Maria and husband Andrew Watchorn have recently been named Primor’s Crop Estimators of the Year at the AVOCO awards in Auckland.
The award recognises their accuracy at estimating their crop for the 2013/2014 season.
The Omokoroa couple harvested 28 tonnes per canopy hectare, which is just one bin shy of their 300-bin crop estimation.
Last season’s crop on their six-hectare Prole Rd property was their best ever – and Maria’s estimation for the new season looks just as promising.
“The volumes are very similar to what they were last year,” says Maria.
“Like many people in the industry, we had another fantastic fruit set. I thought we could have been excluded from that, due to an extensive spring prune and heavy crop last year, so it has been a bit surprising.”
The couple bought the property eight years ago with the intention of converting what was a rundown avocado and citrus orchard into kiwifruit.
But their plans changed after the orchard was GPS mapped to reveal there were more avocado trees planted than they originally realised.
“We bought it under the impression it was a block with gnarly old orange and mandarin trees taking over what we thought were about 140 avocado trees,” says Maria.
“In reality, we were starting out with 300 avocado trees.”
After a radical re-think, the couple focused their efforts on cutting out all of the citrus and planting about 70 more avocado trees.
Maria also undertook a major pollinator planting programme, with 10 per cent of the orchard planted with pollination-boosters, such as Zutano, Bacon and Ettinger, in the first 18 months.
“Pollination is important, so we did that to give bees a little bit more opportunity to successfully cross-pollinate our orchard.”
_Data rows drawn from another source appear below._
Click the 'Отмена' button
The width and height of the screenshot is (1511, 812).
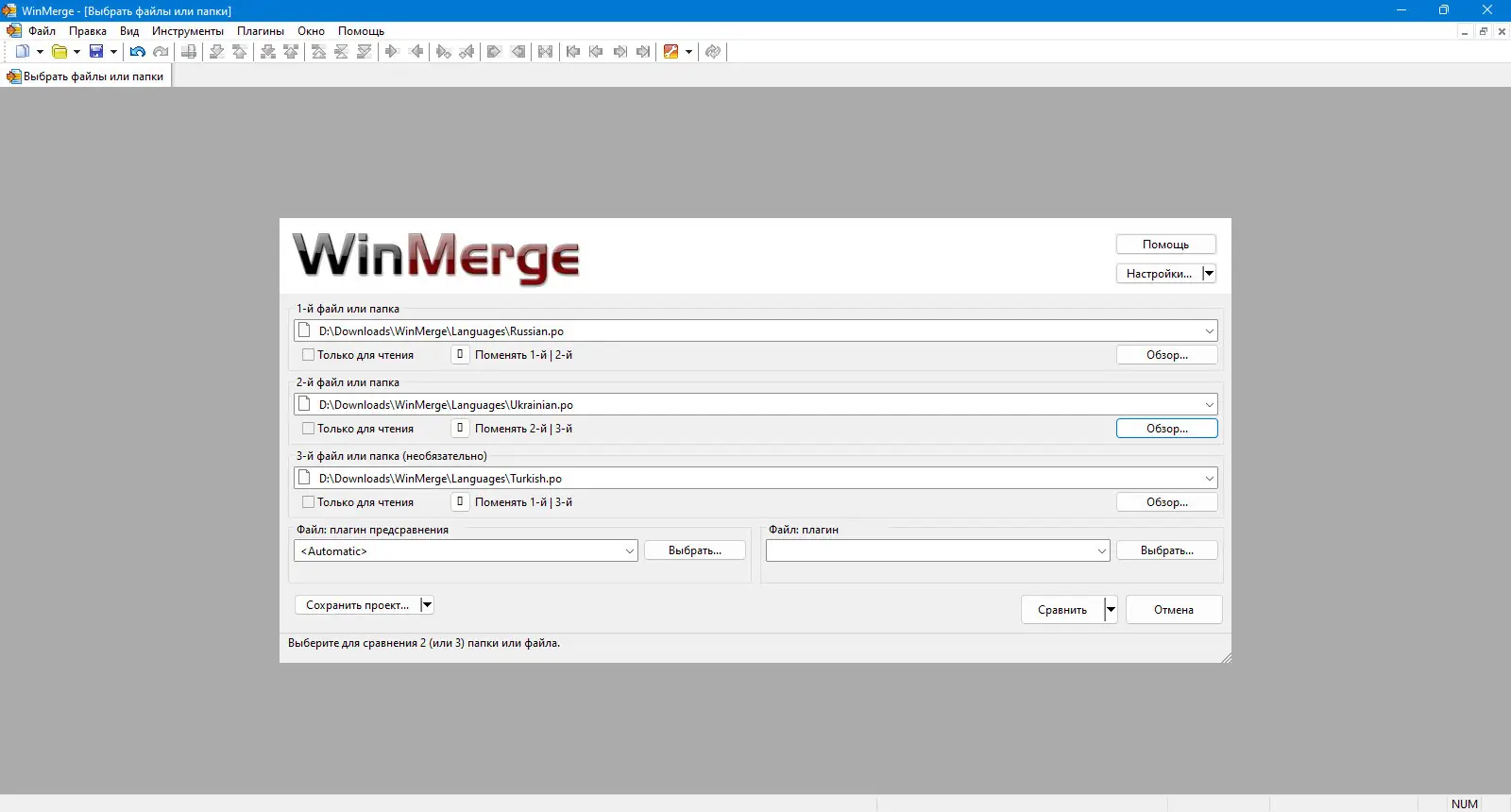(x=1174, y=610)
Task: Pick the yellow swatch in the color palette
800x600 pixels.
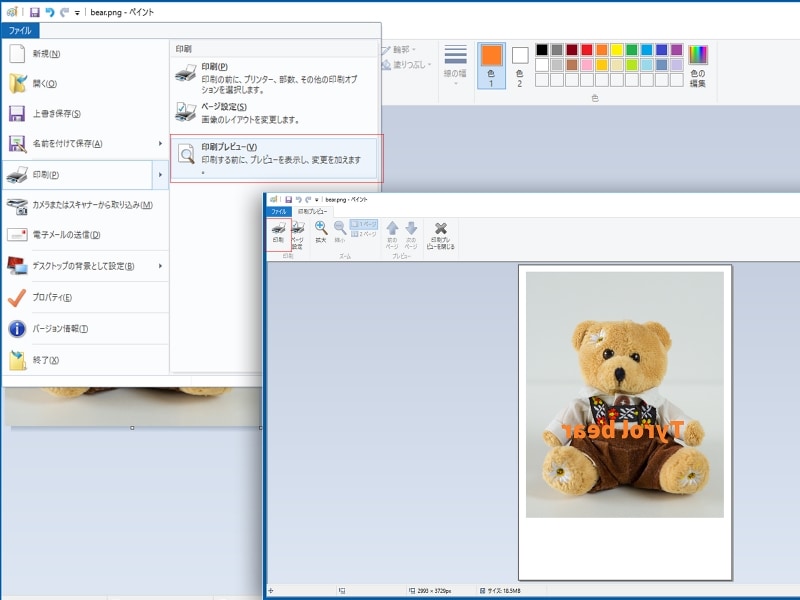Action: click(x=617, y=49)
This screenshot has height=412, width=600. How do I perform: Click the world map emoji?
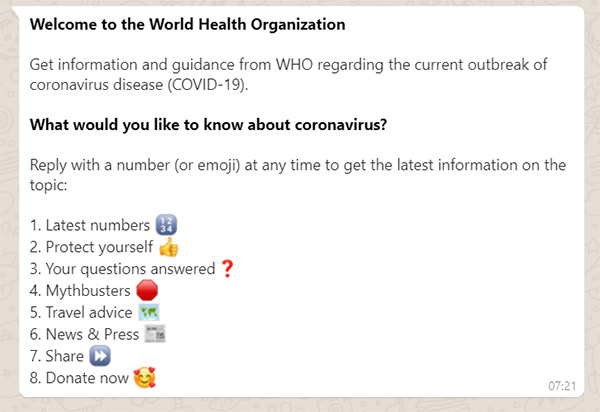[x=149, y=313]
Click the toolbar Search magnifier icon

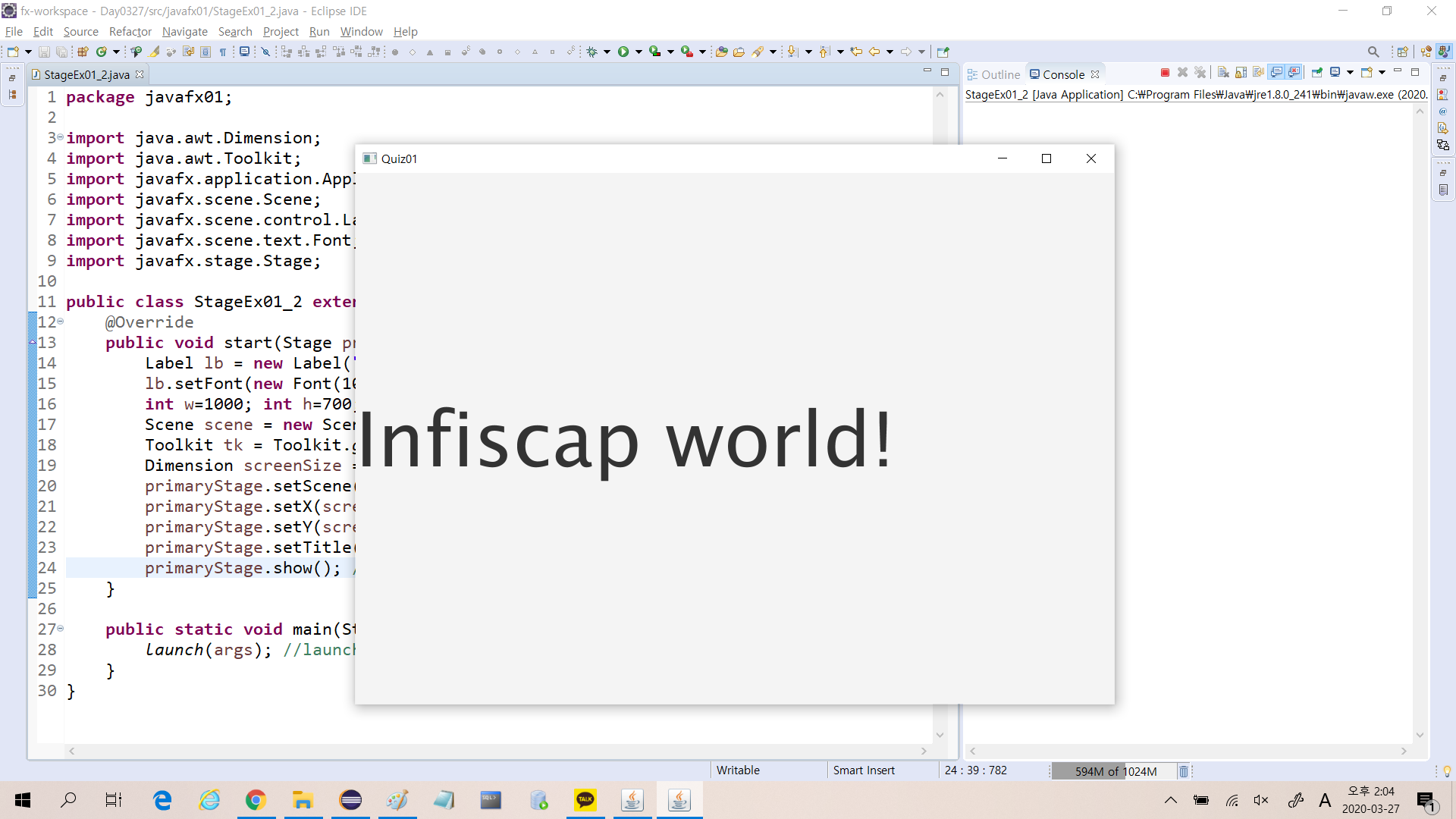(x=1373, y=52)
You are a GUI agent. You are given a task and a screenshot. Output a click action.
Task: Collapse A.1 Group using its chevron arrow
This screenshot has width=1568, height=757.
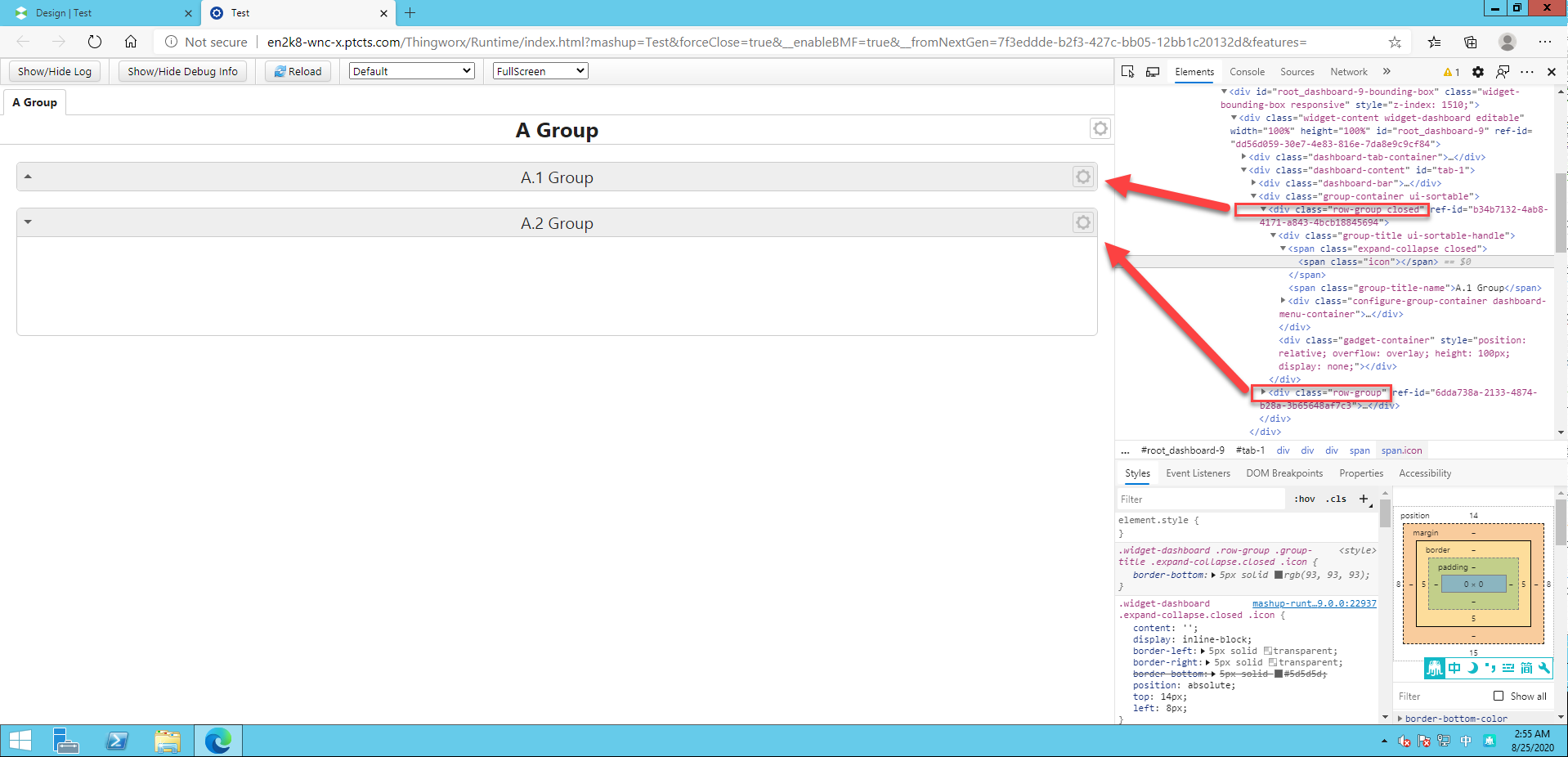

The orchard produces fruit off 2.7 canopy hectares and through careful management, and Maria has been able to generate an export crop every year.
She believes a combination of pruning, injecting, pest control and water management have been critical to her success.
Maria expects their orchard will have its first pick in September, with two or three more picks before the season is out.
With bumper crops expected for both New Zealand and Australia, there is extra pressure on exporters like AVOCO, a joint partnership between Primor Produce and Southern Produce, to uphold the value of its fruit.
But Maria says she has every faith in AVOCO to get the job done.
“As growers, the flow plans are out of our hands.
“We simply need to focus on supplying market-ready fruit and have faith in our packhouses and exporter to manage the rest.”